Donc, s'ils parlent de liturgie, ils ont "tout bon" !
Mais je ne vois pas le rapport avec ma remarque initiale : paraphraser Sieur Jejomau pour montrer le parallèle avec notre domaine chéri ici, donc l'erreur de raisonnement.
Jejumau écrit :
La gnose chrétienne n'existe pas: toute connaissance cachée est par définition une gnose . Or Jésus-Christ révèle toute la connaissance qu'il faut entendre et accepter pour faire son Salut. Le reste... on le trouve dans les Loges mais ne sert à rien !
serait à dire : "la liturgie chrétienne n'existe pas : tout rite caché (non écrit dans la Bible) est par définition une invention. Or Jésus-Christ révèle tout ce qu'il faut, donc le reste ... ne se trouve que chez les déviants ou les ennemis ?"
Les apôtres n'ont pas écrit les missels. Ils transmettaient oralement les formes et les formules. Les écrits ne sont venus que pragmatiquement, quand le nombre de prêtres a tant augmenté qu'il fallait certifier chaque mot des phrases et des gestes car ils n'étaient pas assez d'Anciens pour les vérifier, les valider. On a vu au XVII° la tâche, méconnue, sinon inconnue de St Vincent de Paul, pour donner une certitude aux formations des prêtres : en ouvrant des séminaires structurés et structurants.
Je disais que la logique est absente de la tournure de Sieur Jejomau. Sauf à penser qu'il emploie une définition préconçue que gnose = refus orgueilleux, vantard, de partager "son" savoir avec le Vulgum pecus.
Or ni St Paul, ni St Irénée n'ont jamais dit cela. Ils savaient trop ce que St Jean était, inspiré médaille d'Or, sachant les choses que les autres ne voyaient, ni ne devinaient même pas exister.
Jésus ne s'en irrite-t-il pas : "jusqu'à quand devrais-je vous supporter, espèces de bornés ?" qui vient précisément dans les passages où Il vient de parler en chiffres et en symboles, et que Jean, lui comprenait. Mais pas les balourds. Cela n'enlève rien à leur sainteté, mais cela ne condamne pas non plus le savoir fin de St Jean. Et Dieu a voulu que nous en ayons trace : n'est-ce pas "la meilleure part" dont il parle à Marie, sans pour autant diminuer les oeuvres de Marthe. Tout a une place, pourquoi détruire celle qui n'est pas la sienne ?

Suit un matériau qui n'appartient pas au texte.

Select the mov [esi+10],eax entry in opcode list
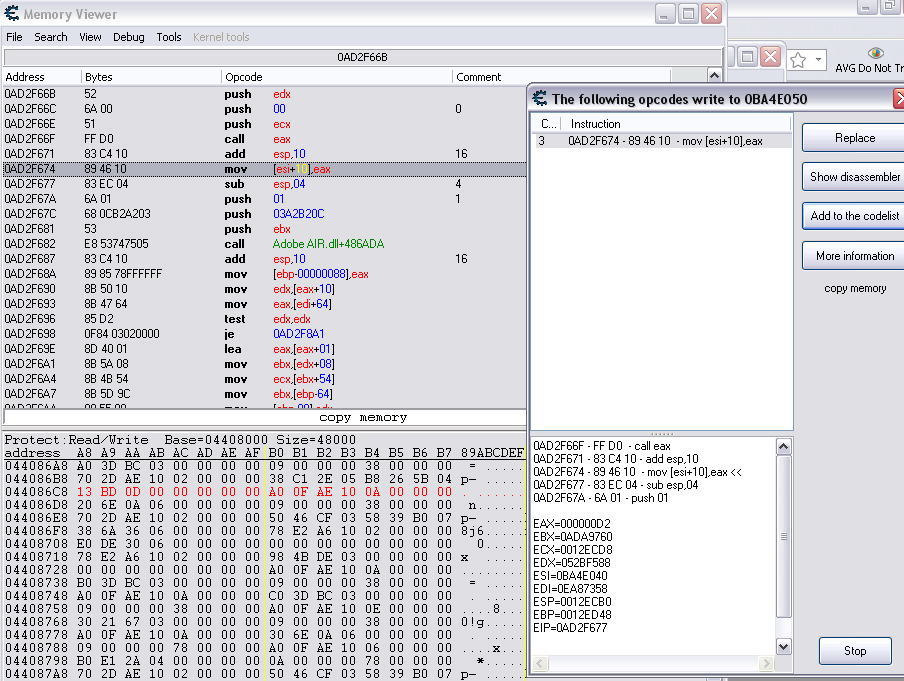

Son Evangile est rempli de ces choses que d'autres n'imaginent même pas être dites. Ne parlons pas des détails de l'Apocalypse que d'aucuns limitent à des moralisations ou à des calculs historiques de bas de gamme.
J'espère être claire.
Il est difficile de parler quand l'interlocuteur a des idées à priori déjà faites, ou quand il méprise autrui en s'imaginant lui être supérieur dans l'âme. Lucifer a vu, n'a pas voulu, et s'est damné, de n'avoir pas voulu, pas d'avoir su.
Merci de cet échange pour apprendre chacun un peu plus : c'est cela le sang qui nourrit l'amitié, en Dieu, si le sujet est divin.